Problem to solve:
Could you rewrite the items starting at the line that contains "Image resolution: width=1113" and ending at the line that contains "tap(25, 20)", with "hamburger" changed to "navigation" and nothing else altered? Leave the pictures out of your answer.

Provided records:

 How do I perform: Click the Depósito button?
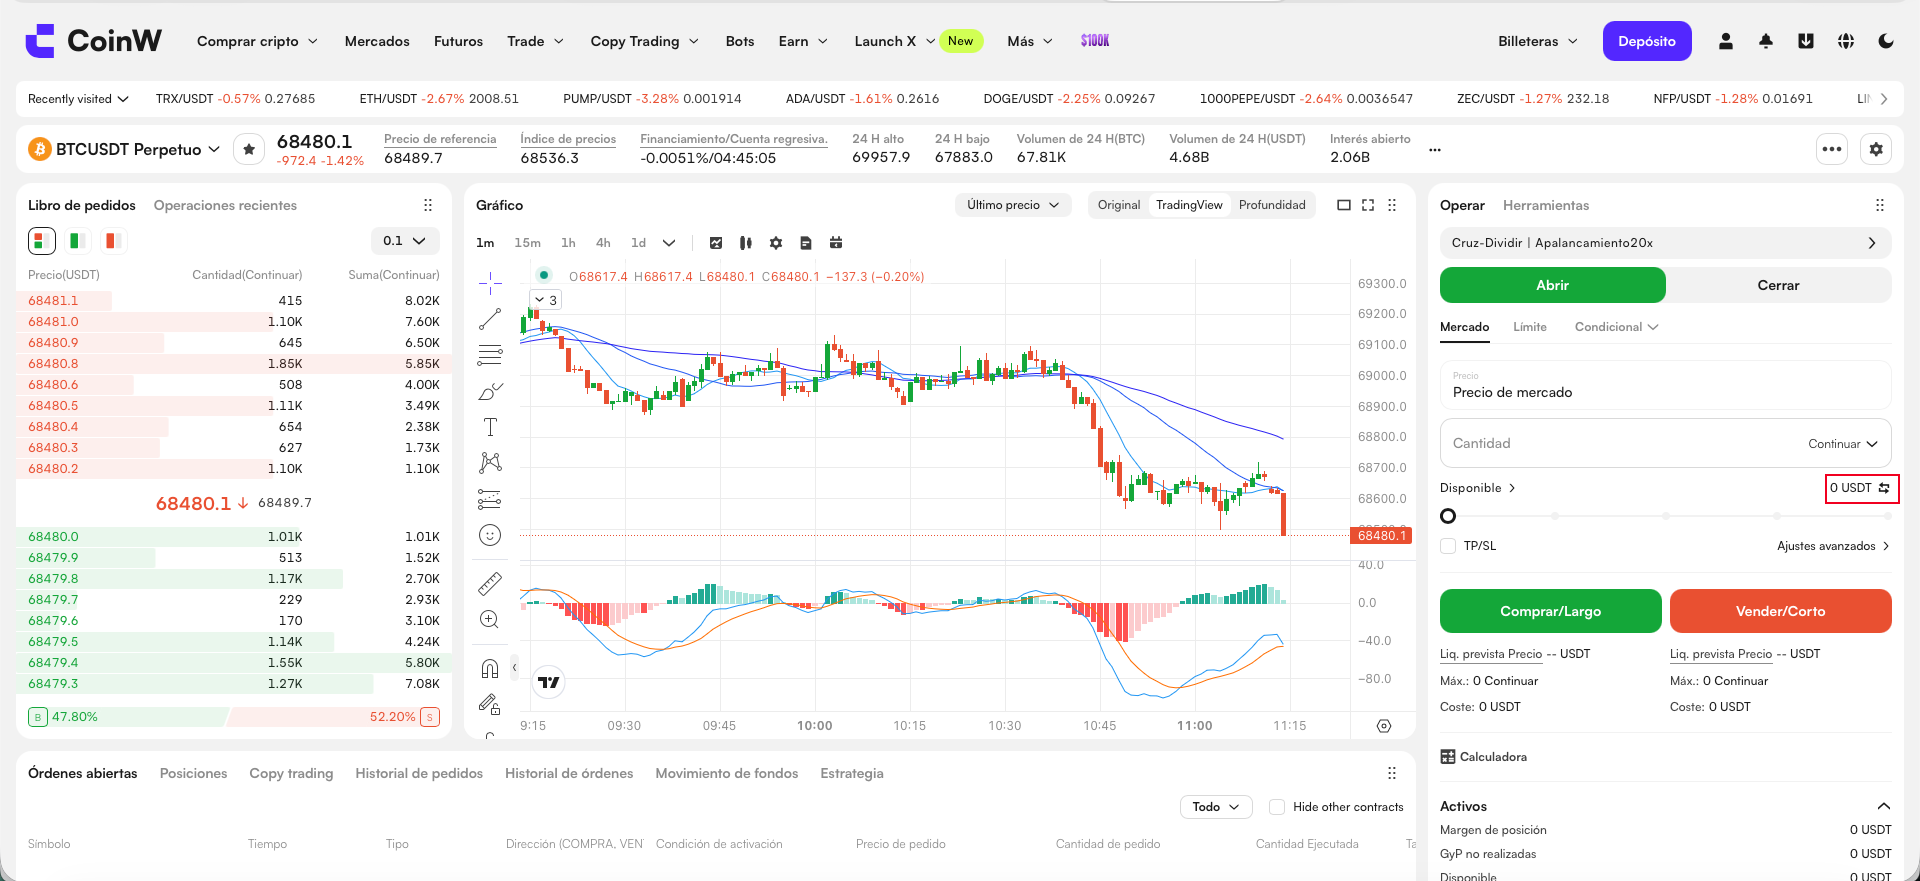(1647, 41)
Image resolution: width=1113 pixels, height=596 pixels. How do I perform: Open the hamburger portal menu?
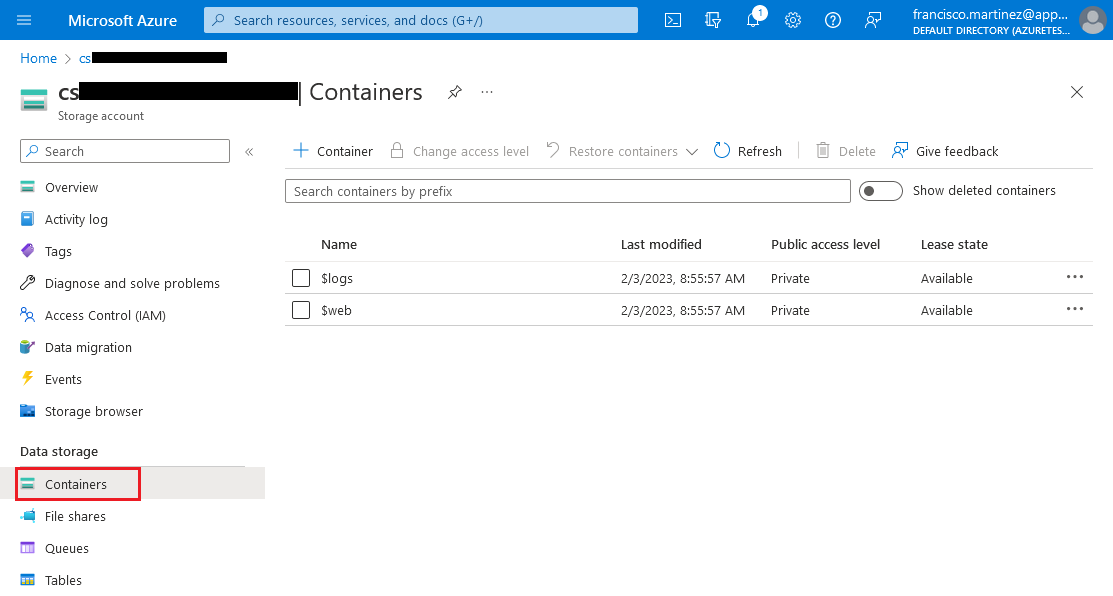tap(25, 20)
...
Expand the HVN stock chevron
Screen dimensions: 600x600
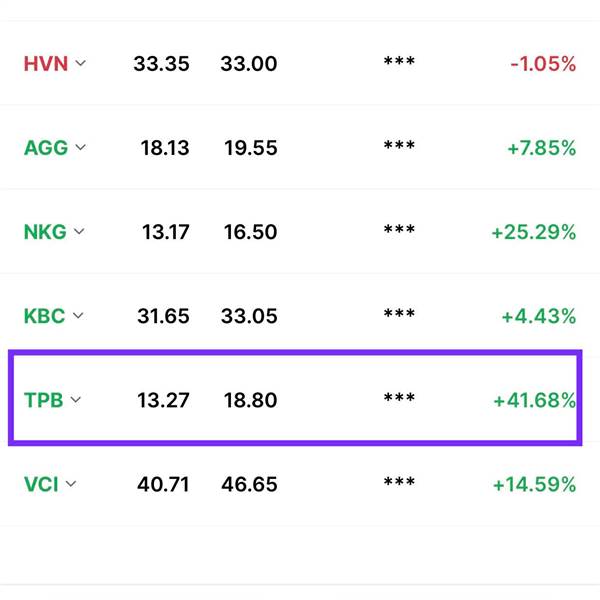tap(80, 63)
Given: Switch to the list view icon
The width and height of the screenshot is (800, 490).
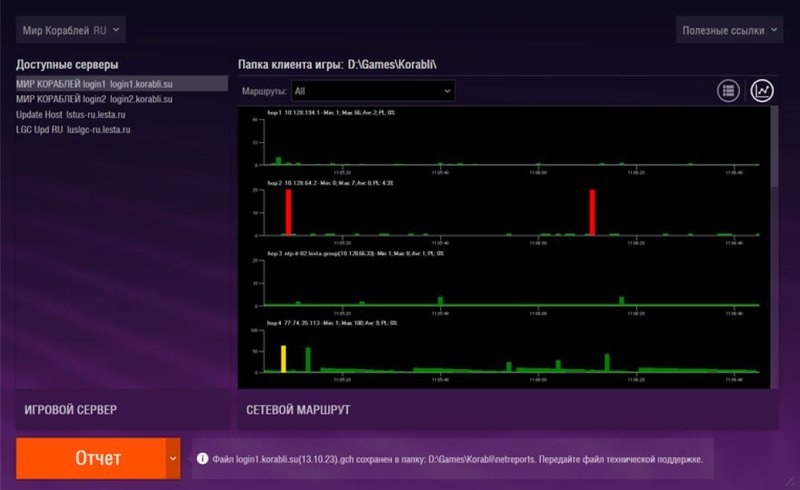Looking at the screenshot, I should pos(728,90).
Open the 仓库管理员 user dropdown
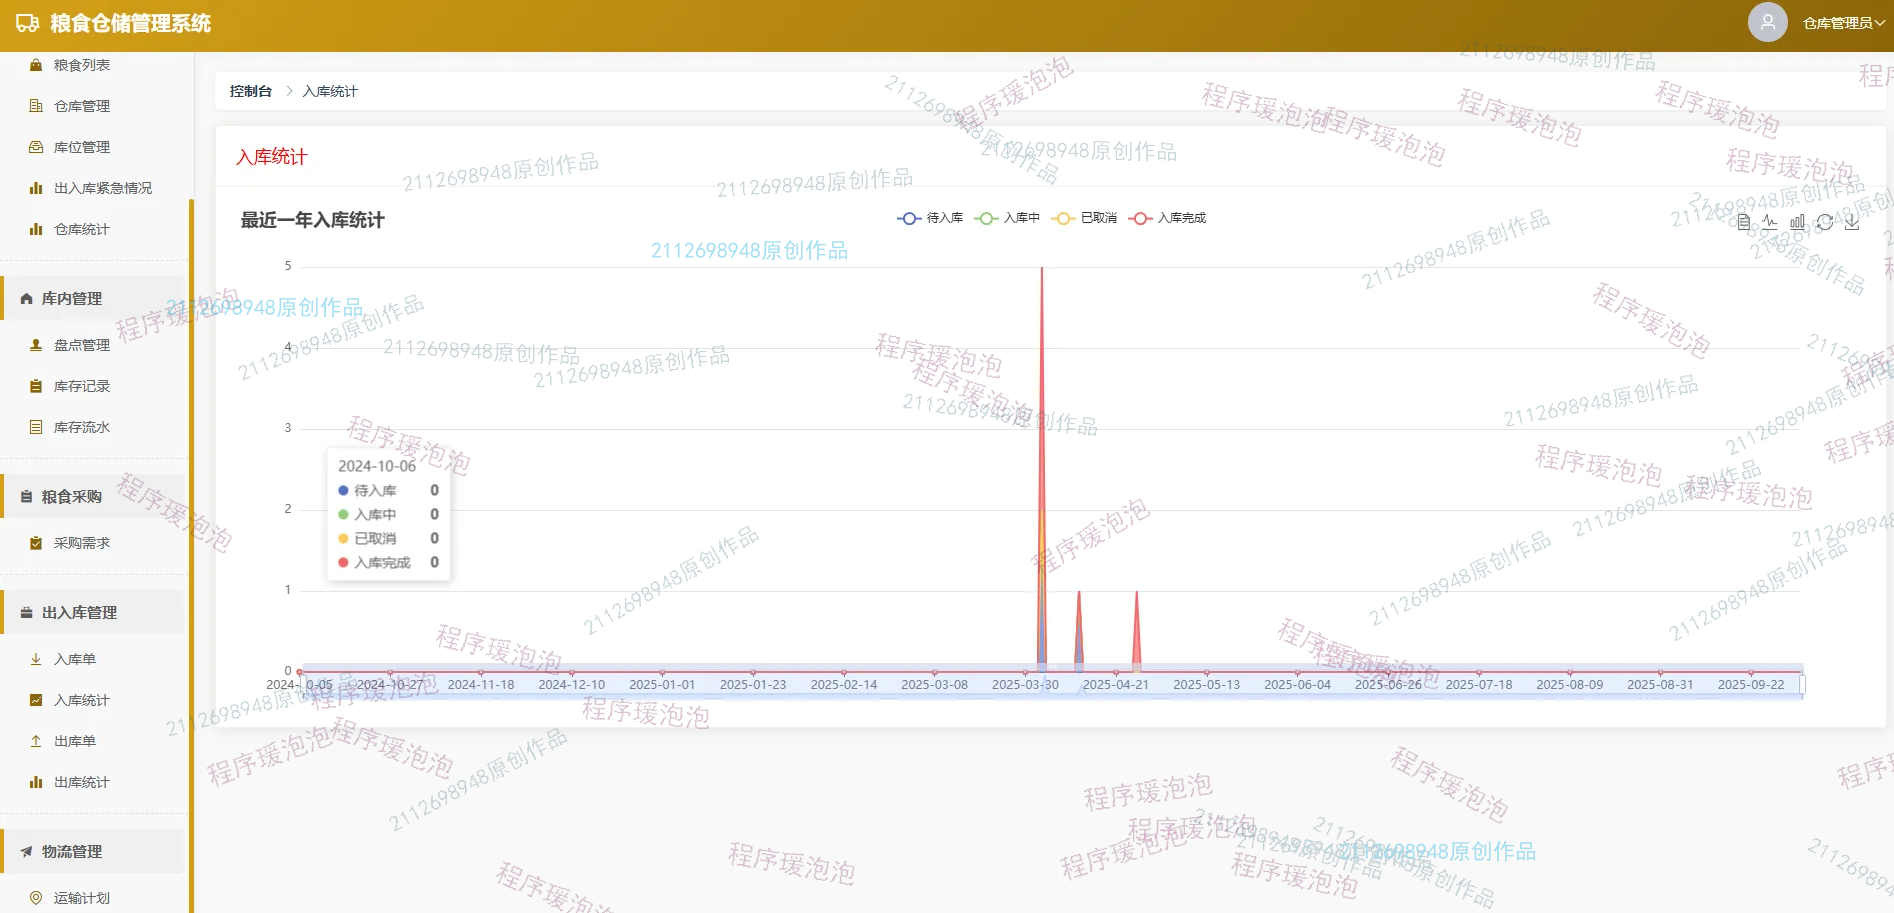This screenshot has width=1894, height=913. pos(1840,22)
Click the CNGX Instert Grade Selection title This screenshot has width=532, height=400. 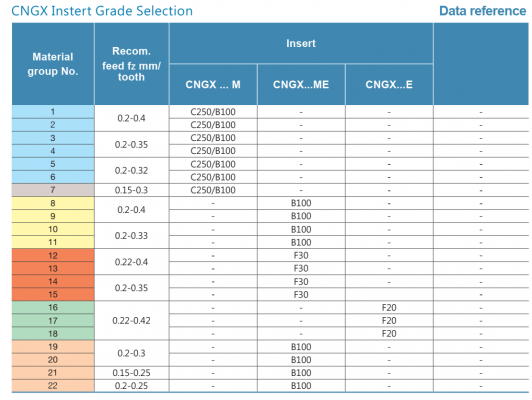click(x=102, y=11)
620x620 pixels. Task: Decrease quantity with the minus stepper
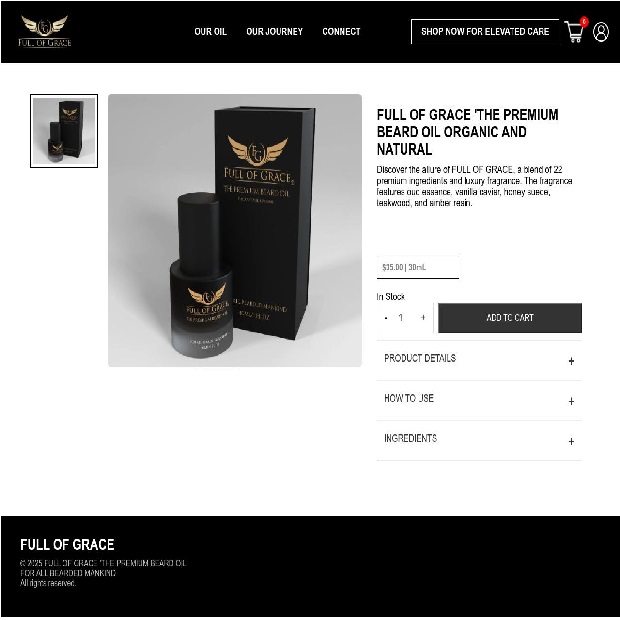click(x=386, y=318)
* * *
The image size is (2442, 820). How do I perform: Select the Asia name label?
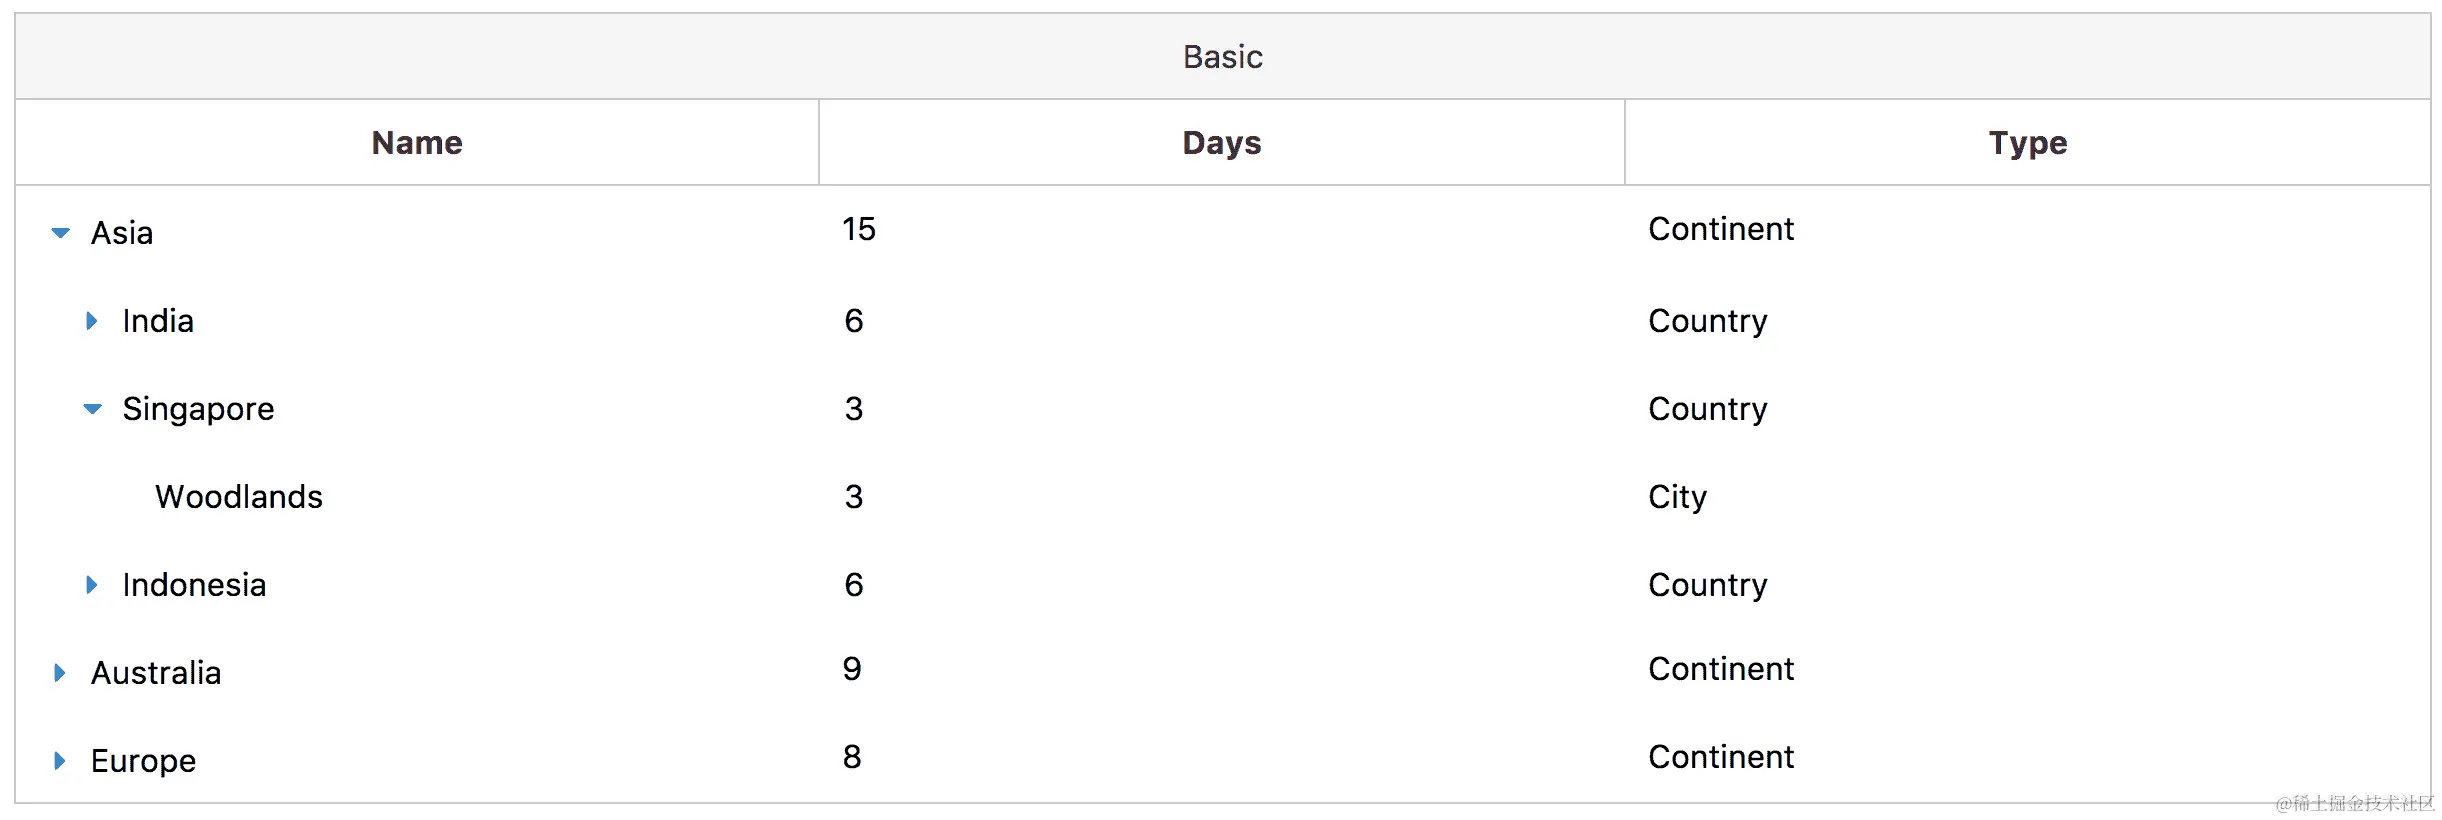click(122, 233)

Output for this exercise:
Image resolution: width=1113 pixels, height=596 pixels. How do I perform: Open the navigation portal menu?
tap(25, 20)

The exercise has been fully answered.